Yale researcher Alvaro Sanchez has received a prestigious 2016 International Human Frontier Science Program (IHSFP) Young Investigator grant.
Awarded to a select group of scientists following a rigorous year-long process, the highly competitive research grants support cutting-edge research that contributes to the umbrella theme of “complex mechanisms of living organisms.” Sanchez, who joins the Microbial Sciences Institute at Yale’s West Campus in July, submitted an independent proposal and won based on his status as a new scientist, his innovative project, and its potential outcomes. He will receive $300,000 over three years to pursue his research into “the impact of horizontal gene transfer on natural ecosystems”.
The IHFSP places particular emphasis on cutting-edge, “risky” projects that supports scientists who show highly innovative and creative approaches to major contemporary challenges in biomedical research.
Sanchez, an assistant professor in the Department of Ecology and Evolutionary Biology, will use his award to continue his research to understand the relationship between the evolution of microbial behavior and microbial ecology.

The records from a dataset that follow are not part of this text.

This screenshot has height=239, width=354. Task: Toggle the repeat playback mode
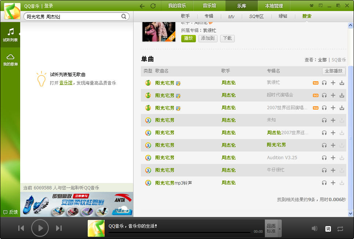point(340,229)
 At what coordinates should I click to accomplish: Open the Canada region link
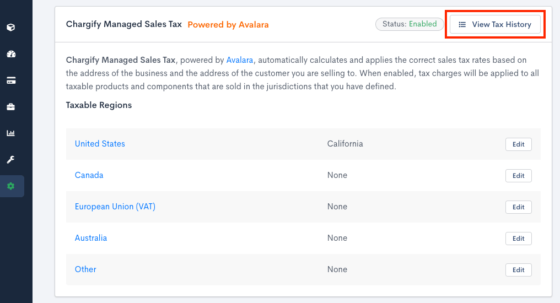[89, 175]
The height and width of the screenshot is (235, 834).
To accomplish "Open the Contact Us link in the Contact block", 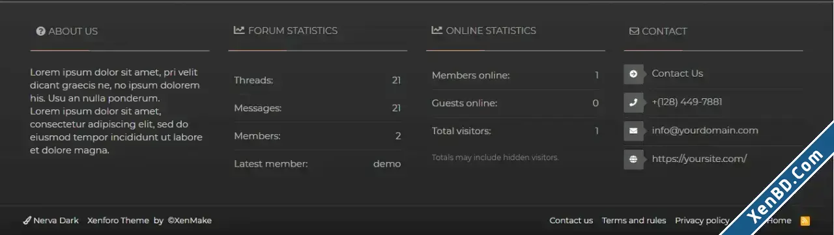I will 677,74.
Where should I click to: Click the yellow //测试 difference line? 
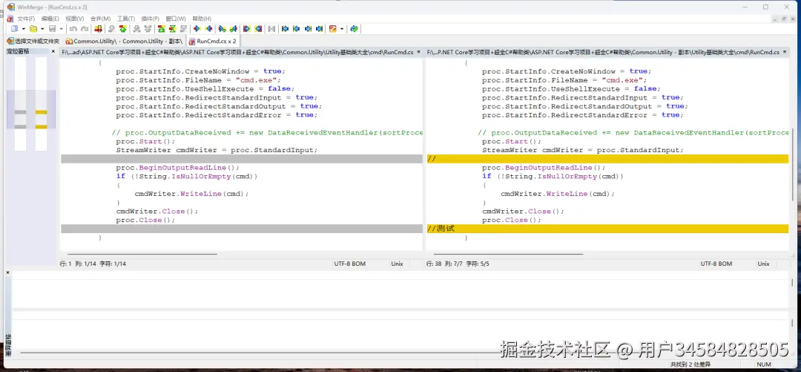tap(607, 229)
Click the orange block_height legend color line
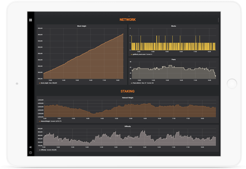246x169 pixels. [x=40, y=83]
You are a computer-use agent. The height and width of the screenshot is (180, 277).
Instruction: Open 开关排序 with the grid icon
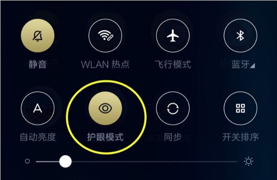pyautogui.click(x=240, y=108)
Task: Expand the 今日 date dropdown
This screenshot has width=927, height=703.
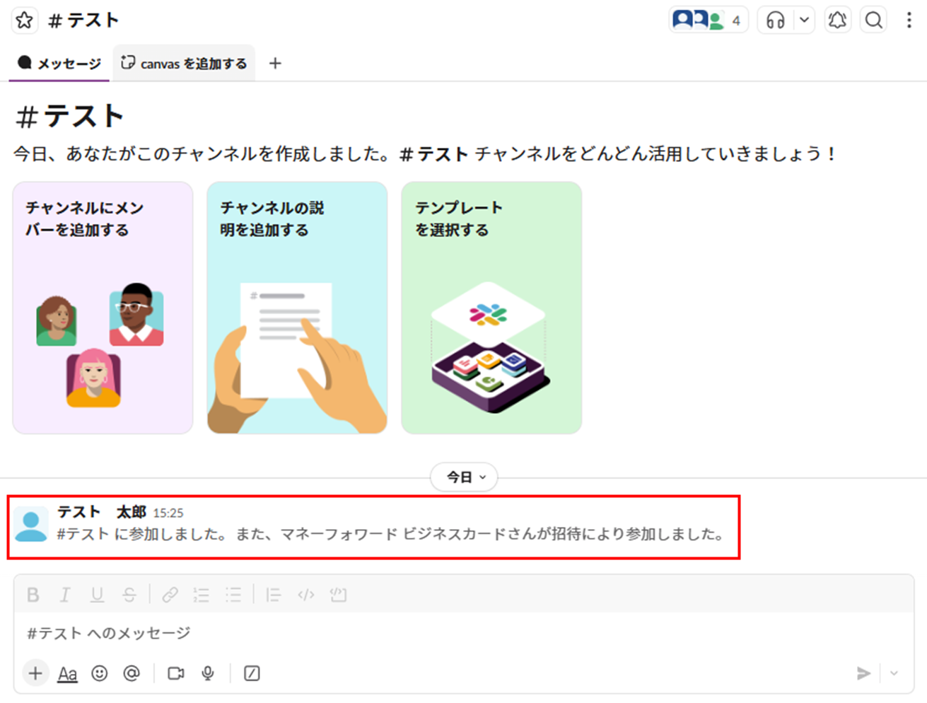Action: (x=464, y=477)
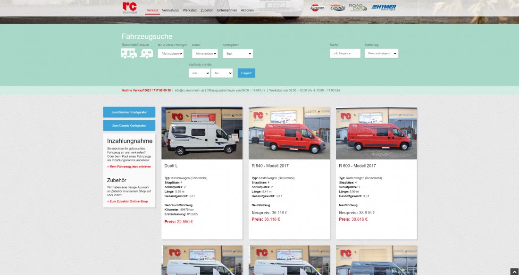The height and width of the screenshot is (275, 519).
Task: Click Zum Bürstner Konfigurator button
Action: click(129, 112)
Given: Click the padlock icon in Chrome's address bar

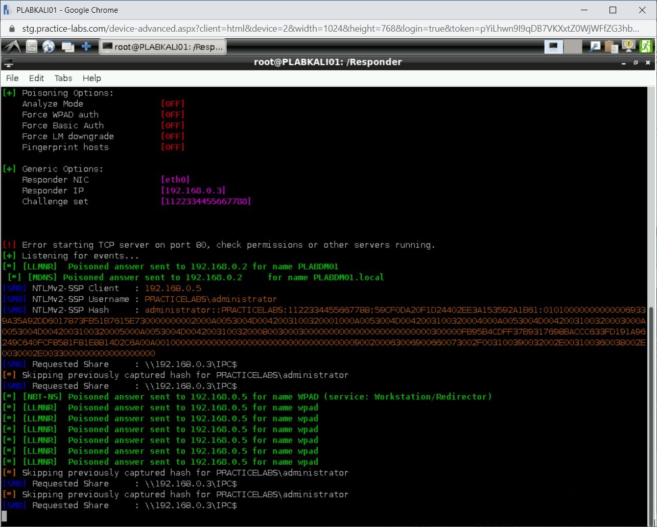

The Human Frontier Science Program is an international program of research support implemented by the International Human Frontier Science Program Organization based in Strasbourg, France. Its aims are to promote intercontinental collaboration and training in cutting-edge interdisciplinary research focused on the life sciences. This year, 7 Young Investigator Grants and 25 Program Grants were awarded from around 900 proposals submitted.